Working in Haematology means that my role hasn’t been affected too much as we’re quite separate from the rest of the hospital. We aren’t able to see as many patients at the moment for safety reasons, although as lockdown restrictions ease the numbers are going up again. We also have to wear PPE now including a mask all shift – which is really different.
A hard part of the situation has been that patients weren’t allowed visitors. Seeing people go through difficult times, without their families by their side, was really sad.
I wanted to help people.
Often, I think it can feel like you have to decide really early what you want to do but I was never sure. Most of my early life I actually wanted to be a police officer, but when I dropped out of university and they weren’t hiring, I stopped to think about what I really wanted to do. I just knew that I wanted to help people.
My mum was a nurse and my dad a doctor, so nursing was always something I’d considered. I didn’t enjoy science at school though so I had always thought I wouldn’t be able to do it. After working in a care home to get experience of caring for people I got into Plymouth University to study Nursing. Although it was hard work because I hadn’t done the right A-levels, I didn’t need to retake any courses before I went.
I enjoy the fast-paced and challenging environments.
When I qualified, I started in Coronary Care which is like Intensive Care for patients with heart problems. It was very acute, highly skilled work in quite a fast-paced environment, which I really enjoyed.
I then moved to Haematology, which is when I am now. We have a ward and a day unit where we treat people as outpatients. In my role I treat people who need chemotherapy, blood and platelet transfusions, antibiotics and IV infusions. Being a people person is a really important part of being a nurse because you have to build good relationships with lots of different professionals and patients.
I want to move into Intensive Care as I like the fast-paced environment and think I’d enjoy the different challenges. It would also mean I could do more training in different areas, like how to manage airways and arterial lines. I always want to get better and keep learning new skills and nursing is a great job for that.
I wanted to do something that made an impact on other people’s lives.
I wanted to do something that made an impact on other people’s lives. I go into work every day hoping to make someone’s day better and I feel that my experiences in the hospital have changed my life.
My favourite bit of my current role is being able to build amazing relationships with my patients. There is something really special about being able to be with them and help them on their journey – it makes it even more rewarding.

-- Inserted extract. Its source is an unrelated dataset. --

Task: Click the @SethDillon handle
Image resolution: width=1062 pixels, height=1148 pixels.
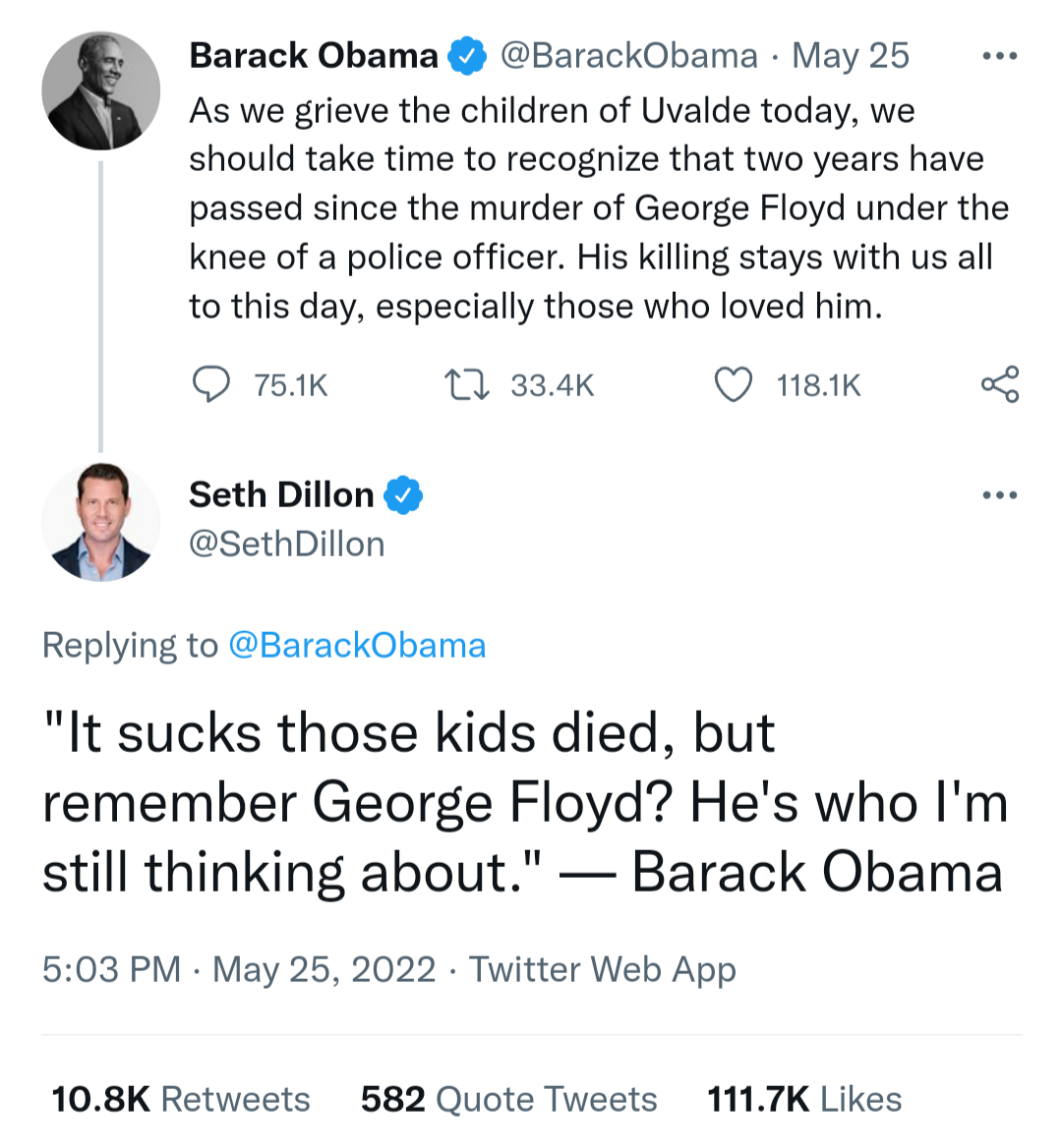Action: (x=286, y=544)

The long shifts are definitely hard work! I often think that I’ve had enough of them but knowing that you have helped someone, saved their life or even just improved their day is enough to make any bad shift worth it.
Anyone who is thinking about it should go for it!
Nursing can take you in so many different directions so it’s impossible to not to find something that suits you. I would encourage anyone who is thinking about it, to go for it!
Volunteering, either in a hospital or care home, is a really good way to get started. It will give you a taste of what working in those environments and with people is like.